Güvenin toplumda ne kadar önemli olduğu düşünülürse bu sosyal semayeyi ne yok edebilir?
Rivayetlerde şiddetle kınanan ve diğer günahlardan daha kötü olduğu söylenen dilin günahlarından biri gıybettir. Gıybet, bir kimsenin arkasından hoşuna gitmeyecek şeyleri söylemek, başka bir deyimle, kendimize söylendiği zaman hoşlanmayacağımız bir şeyi, din kardeşimiz hakkında arkasından konuşmamız anlamına gelir. Halk arasında dedikodu, gıybet ile aynı anlamda kullanılır.
Kur’an-ı Kerim bu çirkin davranıştan kaçınılması gerektiğini ve haram olduğunu misal vererek açıklar. ”Ey iman edenler! Zannın çoğundan sakının; çünkü bazı zanlar günahtır. Gizlilikleri araştırmayın, birbirinizin gıybetini yapmayın; herhangi biriniz, ölmüş kardeşinin etini yemekten hoşlanır mı? Tabii ki bundan tiksinir! Allah’a itaatsizlikten de sakının. Allah tövbeleri çokça kabul etmektedir, rahmeti sonsuzdur.” (Hucurât : 12 )
Allah bu ayette gıybeti ölü kardeşinin etini yemek olarak nitelendirmiş olup bu benzetmeyi gıyabında konuşulan kişinin tıpkı ölü gibi olduğundan kendini savunamayacağını belirtmiştir.

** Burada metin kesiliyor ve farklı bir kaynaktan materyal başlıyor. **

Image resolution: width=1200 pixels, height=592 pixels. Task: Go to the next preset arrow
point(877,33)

Kendini savunamayan birine saldırmak insanın mertliğine sığmayan bir davranıştır.
Gıybet eden kişi aciz, sorunlarala mücadeleye cesareti olmayan bu nedenle ölmüş kardeşine saldıran kişi gibidir.

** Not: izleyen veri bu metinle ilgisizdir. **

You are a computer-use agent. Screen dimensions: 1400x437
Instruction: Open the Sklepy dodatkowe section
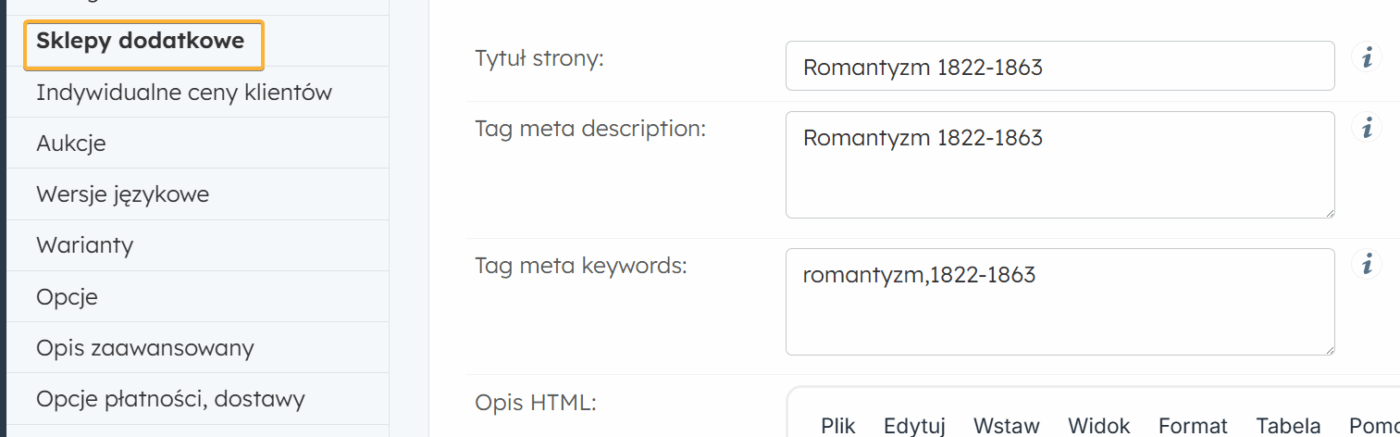140,42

Gıybet yapmayı alışkanlık haline getiren kimsenin bu davranışı onun zihnine hakim olur. Tüm insanlara karşı şüpheyle kötü niyetle yaklaşır. Enerjisini insanların karanlık noktalarını keşfetmeye ve onları herkesin içinde rezil ederek halk nezdinde itibarını kazanmak için harcar.

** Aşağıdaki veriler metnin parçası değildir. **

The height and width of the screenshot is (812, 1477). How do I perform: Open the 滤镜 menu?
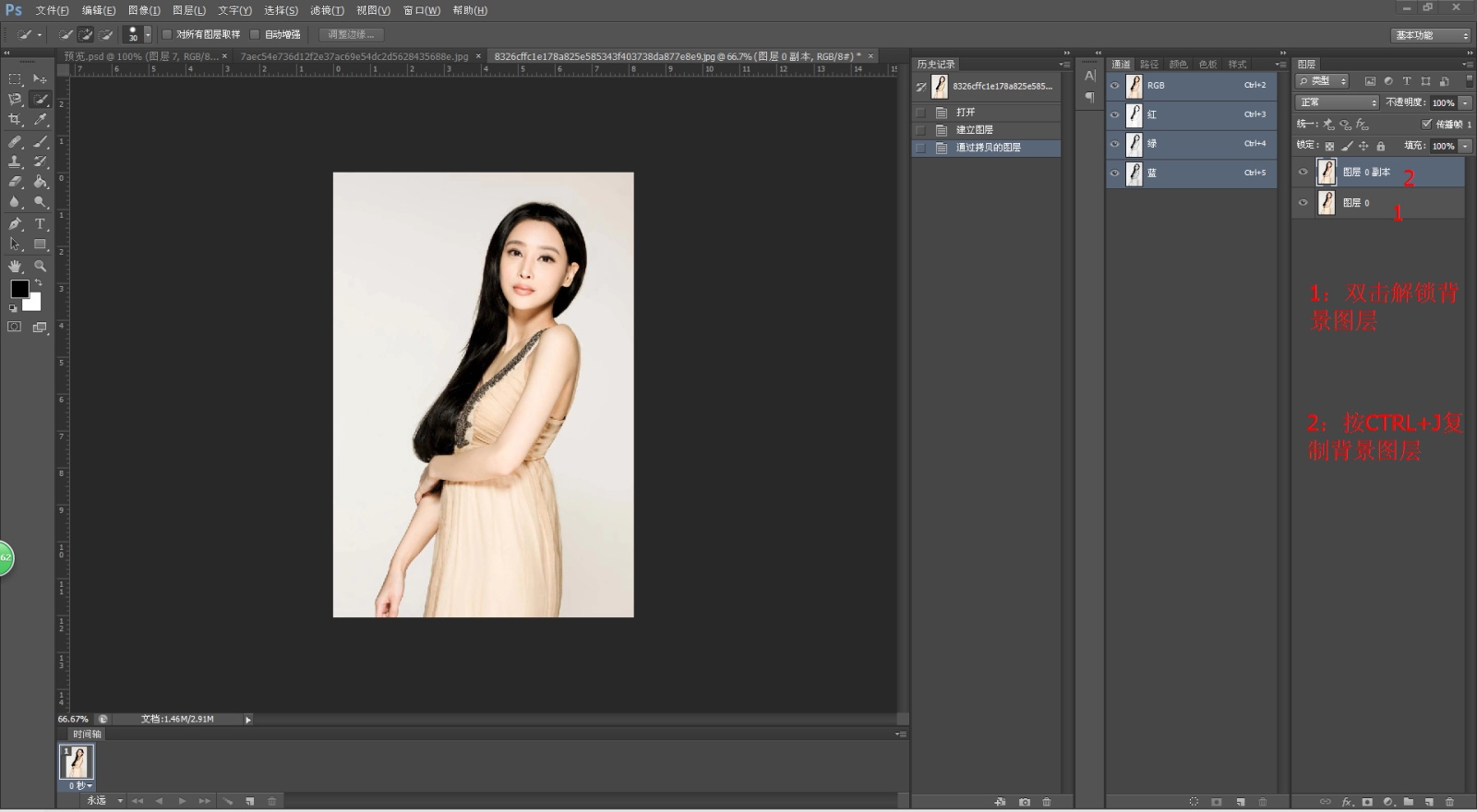[x=326, y=10]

Başkalarının yokluğunda başkasının gıybetini yapan kişi dinleyen şahsın gıybetini de yokluğunda başkalarının yanında yapma yeteneğine sahiptir. Bu nedenle gıybet yapan kişi dinlenilmemeli arkadaş ve aile ortamında gıybet yapmasına izin verilmemelidir.
Bir hastalığın bedensel ve ruhsal tedavisi için öcelikle kökeni bulunmalı ve daha sonra ortadan kaldırılmalıdır. Bu çirkin özelliğin ortaya çıkmasında hased, kin, kibir, kendini beğenmişlik gibi faktörler etkili olduğundan bunların üzerine gidilmelidir. İnsanda bu çirkin özelliklerin kökü sökülmedikçe gıybetin çirkin sıfatıda ortadan kalkmayacaktır.